There were, in fact, miles and miles of bunkers. And this place, too, which seems somehow connected to the bunkers in a way that was hard to ascertain.

near Hastings, Nebraska
photographed 8.29.2018

Seven Tanks

The only plans we had for the entire day were to, at some point, eat with friends in Lincoln, and then make it to our hotel in Omaha. That was a good plan, because it gave us the couple of hours that we took to explore the World War II-era Naval ammunition depot on the outskirts of Hastings, Nebraska.

I am fairly certain these tanks are newer than the WWII stuff that’s still around. Behind them, in an area where we couldn’t access, is something called the Rocket Motor Loading Plant, which makes me pretty sure we didn’t get to see the really cool things that are there. But the map of the driving tour said it was “absolutely imperative” to stay on the marked roads* and that trespassing could “result in substantial fines or even arrest.” I may be a rebel sometimes, but I didn’t feel too much like risking arrest…or even substantial fines.

Hastings, Nebraska
photographed 8.29.2018

*The so-called marked path was actually almost impossible to locate at first. It ended up being the road where I said – with just tons and tons of confidence! – that there was “absolutely no way” it was that road. Ha! Ha! I am a lot of fun to travel with!

The Corral


I guess there aren’t that many places across the country where the term “cart corral” makes sense. I would have anticipated that the middle of Nebraska would have been one of those places, but this one was left in a surplus yard. And there weren’t any carts around.

Hastings, Nebraska
photographed 8.30.2014



In case you’re not from an agriculture region, a grain elevator is where grain’s stored – this article explains it better than I can.
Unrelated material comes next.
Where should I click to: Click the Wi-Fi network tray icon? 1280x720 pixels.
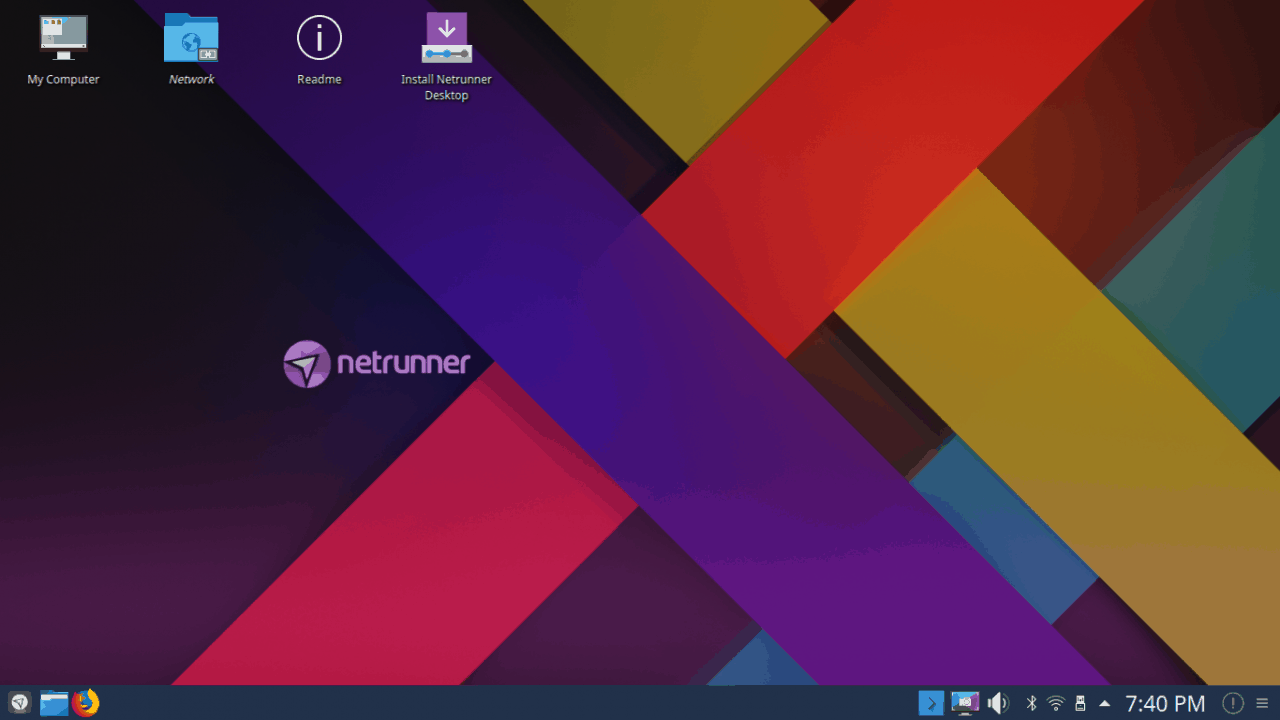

I haven’t photographed a lot of grain elevators, although they are lovely in their industrial-architecture way.  This one is especially nice with the vertical lines in the rough concrete and the banks of windows climbing up the side.

Hastings, Nebraska
photographed 8.30.2014

9 windows


My road trip took me to Hastings, Nebraska, where I got to see my pal Brett Erickson. I’ve known Brett for a few years now, and follow his blog. In all that time, and in all those images, I don’t recall that I’ve ever seen any photos of Hastings.

Maybe he didn’t want me to disclose this information, but I was able to find some old buildings while I was in town. Like this place, with those nine windows that caught my attention.

Oh, and just a word of advice here. If you are in Nebraska and it’s a football weekend and everyone from sales clerks to waiters to just random people on the street want to talk football, just go along with it. It’s a lot easier for everyone involved. Never mind how I figured that out.